TASK PROMPT —
Convert the material below into a numbered list with one item per line, and leave out any blank lines.

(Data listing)
◇ ◇ ◇
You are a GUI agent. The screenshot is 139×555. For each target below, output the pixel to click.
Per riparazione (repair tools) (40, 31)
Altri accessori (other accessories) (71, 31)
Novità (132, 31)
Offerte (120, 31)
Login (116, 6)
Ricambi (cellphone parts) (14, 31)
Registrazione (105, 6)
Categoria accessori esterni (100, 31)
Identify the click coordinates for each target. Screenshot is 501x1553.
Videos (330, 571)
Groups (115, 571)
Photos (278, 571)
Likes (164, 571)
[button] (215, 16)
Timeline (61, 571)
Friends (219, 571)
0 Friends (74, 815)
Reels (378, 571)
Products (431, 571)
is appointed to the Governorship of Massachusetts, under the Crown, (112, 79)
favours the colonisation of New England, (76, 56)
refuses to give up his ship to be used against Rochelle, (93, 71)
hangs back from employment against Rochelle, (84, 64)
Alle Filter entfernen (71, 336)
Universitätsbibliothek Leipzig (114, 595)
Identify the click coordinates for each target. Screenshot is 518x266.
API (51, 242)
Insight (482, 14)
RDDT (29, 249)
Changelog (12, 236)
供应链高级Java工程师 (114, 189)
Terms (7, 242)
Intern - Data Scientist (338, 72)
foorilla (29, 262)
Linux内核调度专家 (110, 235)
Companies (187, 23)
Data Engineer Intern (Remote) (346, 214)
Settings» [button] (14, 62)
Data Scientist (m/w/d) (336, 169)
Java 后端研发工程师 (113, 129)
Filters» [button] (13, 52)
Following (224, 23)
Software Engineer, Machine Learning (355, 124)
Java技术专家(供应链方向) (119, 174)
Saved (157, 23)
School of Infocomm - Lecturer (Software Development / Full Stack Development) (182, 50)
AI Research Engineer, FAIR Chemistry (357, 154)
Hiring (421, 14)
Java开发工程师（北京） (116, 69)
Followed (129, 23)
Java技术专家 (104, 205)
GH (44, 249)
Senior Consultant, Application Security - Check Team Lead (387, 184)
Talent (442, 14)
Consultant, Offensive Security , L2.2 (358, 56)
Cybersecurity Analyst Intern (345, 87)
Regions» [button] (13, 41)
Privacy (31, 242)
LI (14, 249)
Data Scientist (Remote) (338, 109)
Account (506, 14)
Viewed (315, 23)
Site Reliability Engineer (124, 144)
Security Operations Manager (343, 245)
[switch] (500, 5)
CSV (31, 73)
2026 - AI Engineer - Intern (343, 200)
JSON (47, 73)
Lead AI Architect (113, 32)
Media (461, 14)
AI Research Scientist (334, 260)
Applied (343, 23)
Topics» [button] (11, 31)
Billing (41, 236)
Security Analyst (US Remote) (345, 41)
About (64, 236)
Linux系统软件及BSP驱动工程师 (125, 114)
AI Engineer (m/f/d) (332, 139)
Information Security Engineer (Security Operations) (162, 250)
◇ ◇ ◇
THE COMPLETED TASK —
1. You are a GUI agent. The screenshot is 139×555. For each target below, output the pixel to click.
2. Per riparazione (repair tools) (40, 31)
3. Altri accessori (other accessories) (71, 31)
4. Novità (132, 31)
5. Offerte (120, 31)
6. Login (116, 6)
7. Ricambi (cellphone parts) (14, 31)
8. Registrazione (105, 6)
9. Categoria accessori esterni (100, 31)
10. Identify the click coordinates for each target. Screenshot is 501x1553.
11. Videos (330, 571)
12. Groups (115, 571)
13. Photos (278, 571)
14. Likes (164, 571)
15. [button] (215, 16)
16. Timeline (61, 571)
17. Friends (219, 571)
18. 0 Friends (74, 815)
19. Reels (378, 571)
20. Products (431, 571)
21. is appointed to the Governorship of Massachusetts, under the Crown, (112, 79)
22. favours the colonisation of New England, (76, 56)
23. refuses to give up his ship to be used against Rochelle, (93, 71)
24. hangs back from employment against Rochelle, (84, 64)
25. Alle Filter entfernen (71, 336)
26. Universitätsbibliothek Leipzig (114, 595)
27. Identify the click coordinates for each target. Screenshot is 518x266.
28. API (51, 242)
29. Insight (482, 14)
30. RDDT (29, 249)
31. Changelog (12, 236)
32. 供应链高级Java工程师 (114, 189)
33. Terms (7, 242)
34. Intern - Data Scientist (338, 72)
35. foorilla (29, 262)
36. Linux内核调度专家 (110, 235)
37. Companies (187, 23)
38. Data Engineer Intern (Remote) (346, 214)
39. Settings» [button] (14, 62)
40. Data Scientist (m/w/d) (336, 169)
41. Java 后端研发工程师 (113, 129)
42. Filters» [button] (13, 52)
43. Following (224, 23)
44. Software Engineer, Machine Learning (355, 124)
45. Java技术专家(供应链方向) (119, 174)
46. Saved (157, 23)
47. School of Infocomm - Lecturer (Software Development / Full Stack Development) (182, 50)
48. AI Research Engineer, FAIR Chemistry (357, 154)
49. Hiring (421, 14)
50. Java开发工程师（北京） (116, 69)
51. Followed (129, 23)
52. Java技术专家 (104, 205)
53. GH (44, 249)
54. Senior Consultant, Application Security - Check Team Lead (387, 184)
55. Talent (442, 14)
56. Consultant, Offensive Security , L2.2 (358, 56)
57. Cybersecurity Analyst Intern (345, 87)
58. Regions» [button] (13, 41)
59. Privacy (31, 242)
60. LI (14, 249)
61. Data Scientist (Remote) (338, 109)
62. Account (506, 14)
63. Viewed (315, 23)
64. Site Reliability Engineer (124, 144)
65. Security Operations Manager (343, 245)
66. [switch] (500, 5)
67. CSV (31, 73)
68. 2026 - AI Engineer - Intern (343, 200)
69. JSON (47, 73)
70. Lead AI Architect (113, 32)
71. Media (461, 14)
72. AI Research Scientist (334, 260)
73. Applied (343, 23)
74. Topics» [button] (11, 31)
75. Billing (41, 236)
76. Security Analyst (US Remote) (345, 41)
77. About (64, 236)
78. Linux系统软件及BSP驱动工程师 (125, 114)
79. AI Engineer (m/f/d) (332, 139)
80. Information Security Engineer (Security Operations) (162, 250)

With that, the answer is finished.